Home-manager makes a lot more sense on desktop computers. I actually have kind of the opposite 'problem'. I started out by using home-manager on a different distro and even though I switched to NixOS by now (because the other distro's installation mysteriously imploded one day), I haven't bothered to learn the non-home-manager way yet. You can do almost everything in home-manager, too, at least when you don't need to administer for multiple users.
And as for Flakes, I feel like they sound a lot scarier than they are. If you're just an end user (not trying to distribute Flakes to others), then it's basically just a handful of different commands to use and one more Nix file at the root of your configuration. I had to sit myself down for an hour or so to figure that stuff out and I haven't touched it much since then.
I can understand not prioritizing them, though. It's not like you switch to Flakes and then everything is different. It's mostly just a different way of doing things, a different set of complexity (they replace Nix Channels, for example), which makes your configuration more reproducible, should you ever need that.
I was wondering why he couldn't just use the normal way of modifying configuration files to configure Xfce.
Here on KDE, about half my configurations are stuff like configFile.kwinrc.Windows.FocusPolicy = "FocusFollowsMouse";
, which basically just modifies ~/.config/kwinrc
to contain a section:
ini
[Windows] FocusPolicy = FocusFollowsMouse
This isn't always pretty, especially when the configuration format is itself not the prettiest, but it seemed a lot simpler than using this xfconf
thing.
But well, the reason is that Xfce's configuration format is severely ugly. Namely, it's in XML.
XML is a markup language, not a configuration language, so it has a far more complex structure, which you cannot easily formulate in the Nix syntax.
You could still include those XML files as a whole and have Nix roll them out with some mild templating.
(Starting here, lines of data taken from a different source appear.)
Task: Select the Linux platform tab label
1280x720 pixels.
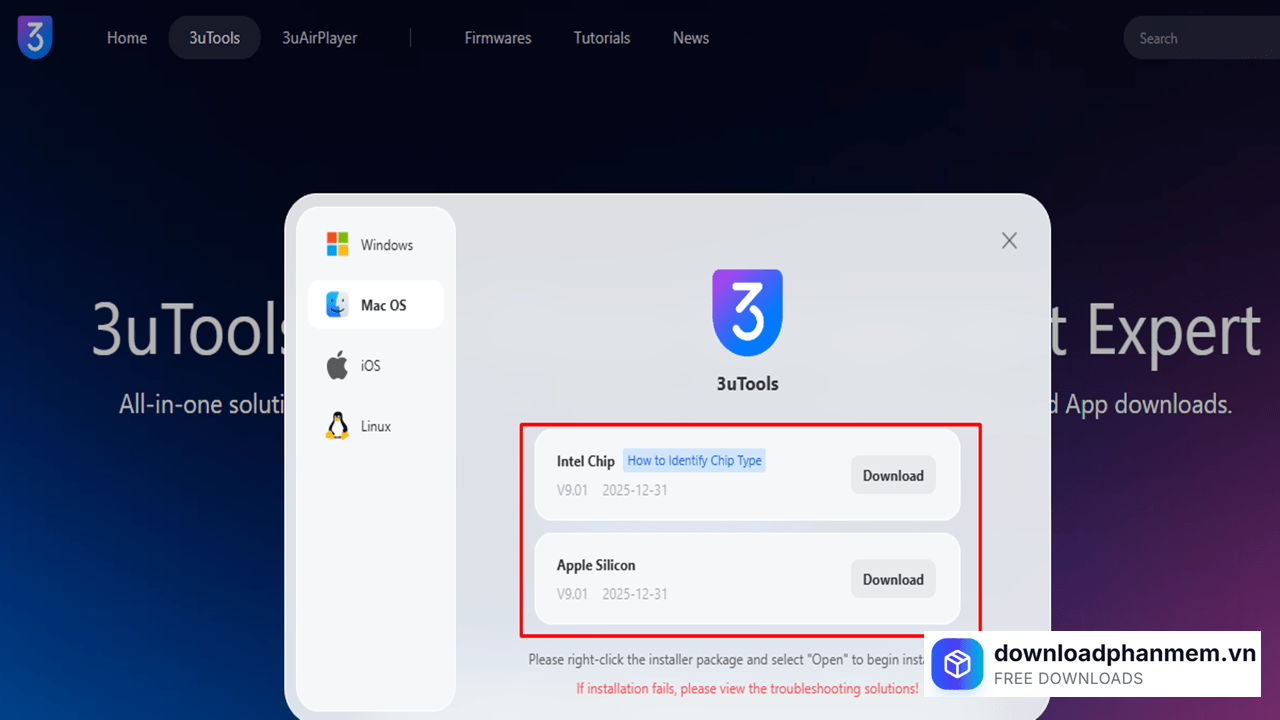Action: pyautogui.click(x=376, y=426)
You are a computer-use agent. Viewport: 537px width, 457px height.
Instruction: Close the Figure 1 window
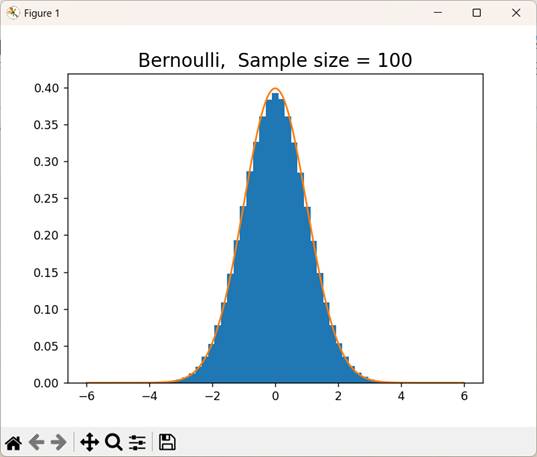[516, 13]
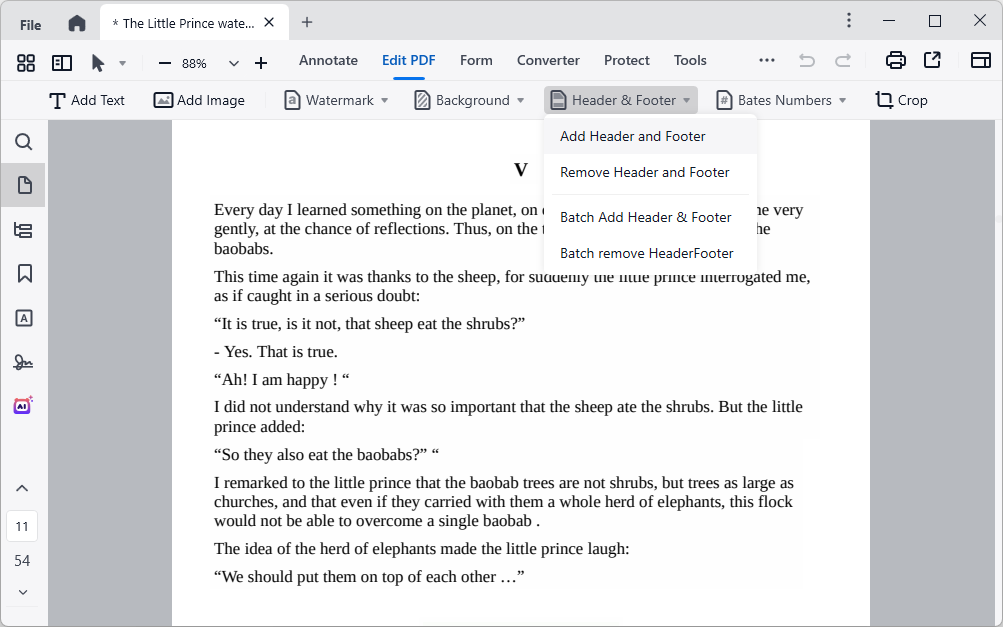
Task: Toggle the reading panel layout icon
Action: (62, 63)
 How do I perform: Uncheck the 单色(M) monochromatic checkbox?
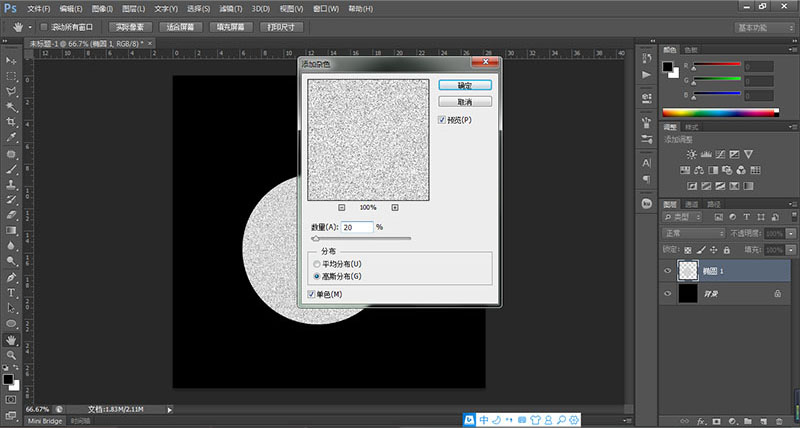tap(312, 294)
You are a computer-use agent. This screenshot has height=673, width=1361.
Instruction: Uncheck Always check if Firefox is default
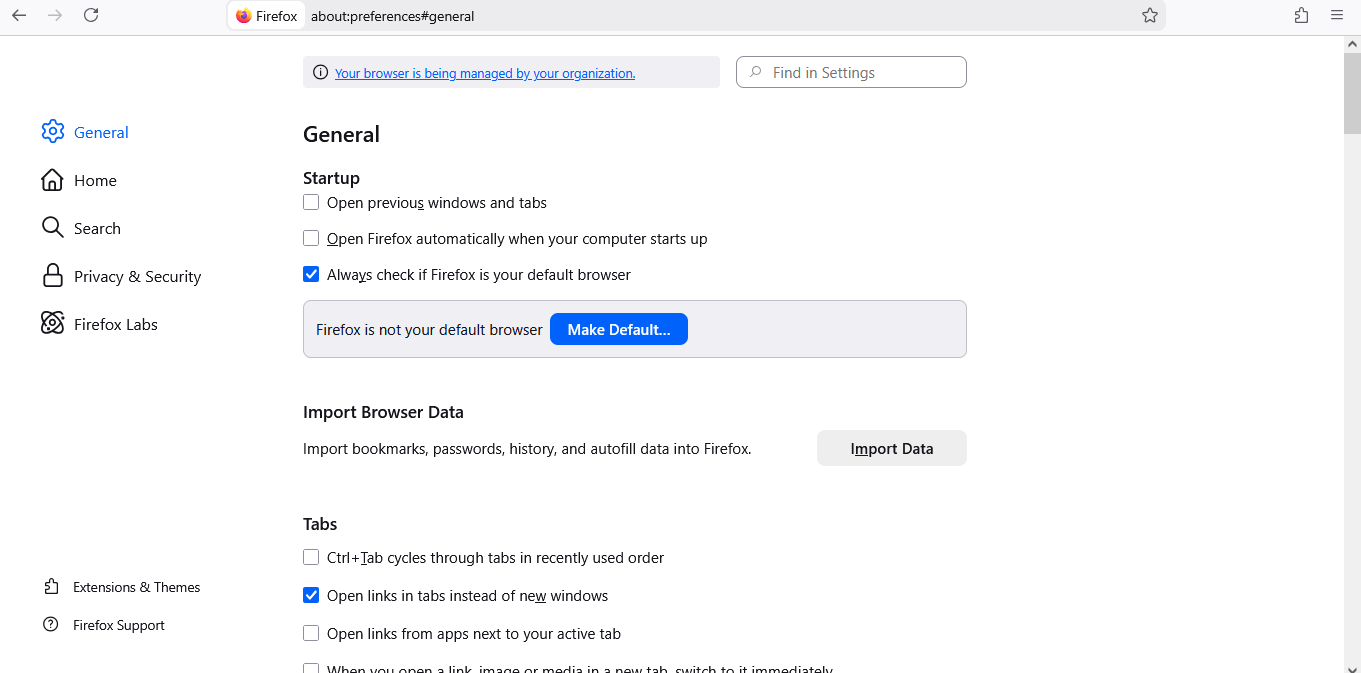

But yeah, at that point, Nix doesn't actually do much.
I don't agree that you have to use Sway (configuring KDE works well for me, for example), but yeah, some pieces of software will just not have decent configuration files, so if you want to use those, you have to configure them the non-Nix way.
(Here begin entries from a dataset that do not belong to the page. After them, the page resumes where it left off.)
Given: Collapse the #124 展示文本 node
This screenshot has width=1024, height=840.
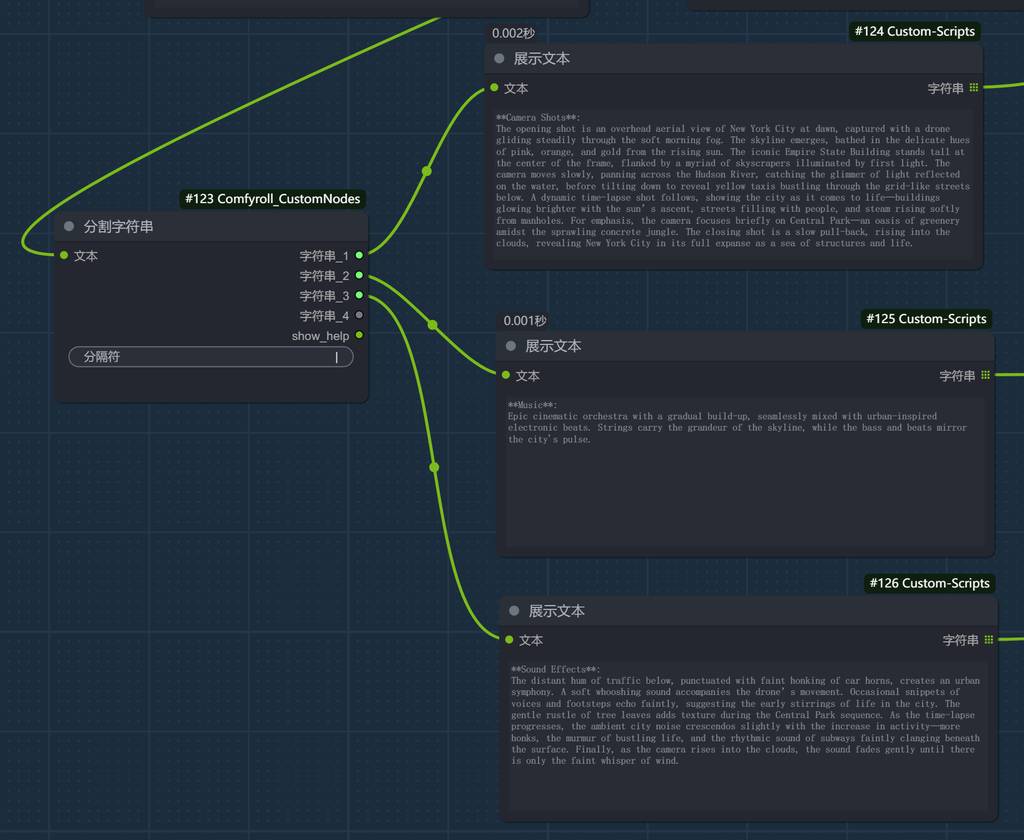Looking at the screenshot, I should [499, 59].
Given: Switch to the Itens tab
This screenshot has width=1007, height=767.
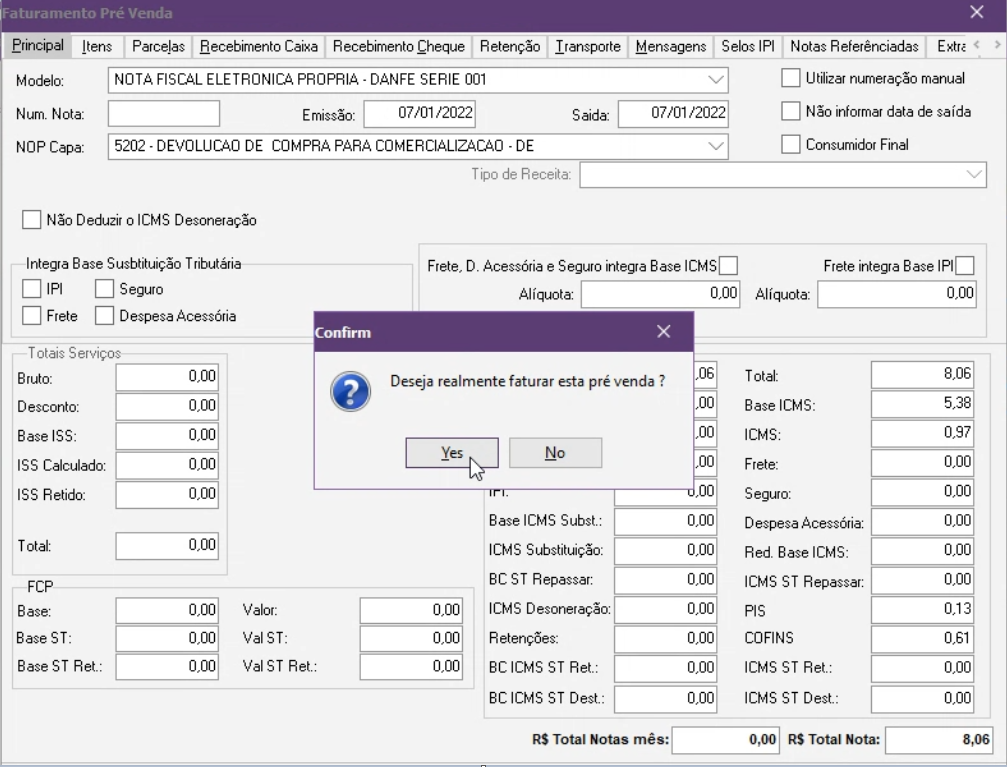Looking at the screenshot, I should point(97,47).
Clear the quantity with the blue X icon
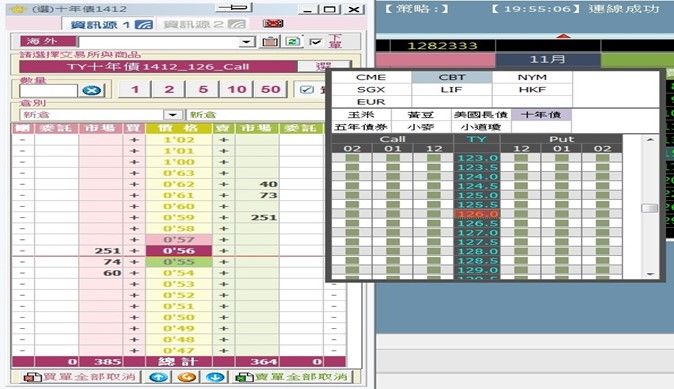Image resolution: width=674 pixels, height=389 pixels. coord(92,90)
I do wish NixOS wasn't as much of an investment, so that folks could just appreciate it when it helps them configure something and wouldn't be disappointed where it can't do that.
To some degree, I feel like using just Nix Home-Manager on another distro alleviates that, but it has some other pitfalls and I'm not yet wizard enough to know all the benefits that NixOS' particular way of doing things brings along.
I feel like every time I see a blogpost like this, the author is experiencing a substantial amount of cognitive dissonance.
Besides stating that their python scripts don't work the usual way, it's just a wall of text, expressing "I don't care about the features nix offers, and i've tried using it the way it's not meant to be used, therefore it's bad".
Surely you don't have to be a phd in compsci to understand that this doesn't make any sense
I agree about Python, but it's not Nix making demands about a clean solution, it's Python package management making assumptions about how things work.
Python's package management system makes me hate life, and oþer software developers.
The biggest problem with deliberately using a thorn instead of 'th' is that you make it that more difficult for those of us with dyslexia or other reading problems. I can understand the quirk, but you just reduce your readability.
*other
at my current job as a dba (only three weeks left until i move) we were given a choice of python, or bash for writing automation stuff. The bash tools still work albeit they are a bitch to get correct. The python ones are brittle as fuck and totally unmaintainable by now. And it's mostly due to packaging
Using the thorn in modern English just looks pretentious, or like /r/im14andthisisdeep material.
pip is horrible, but there are really decent alternatives like Poetry.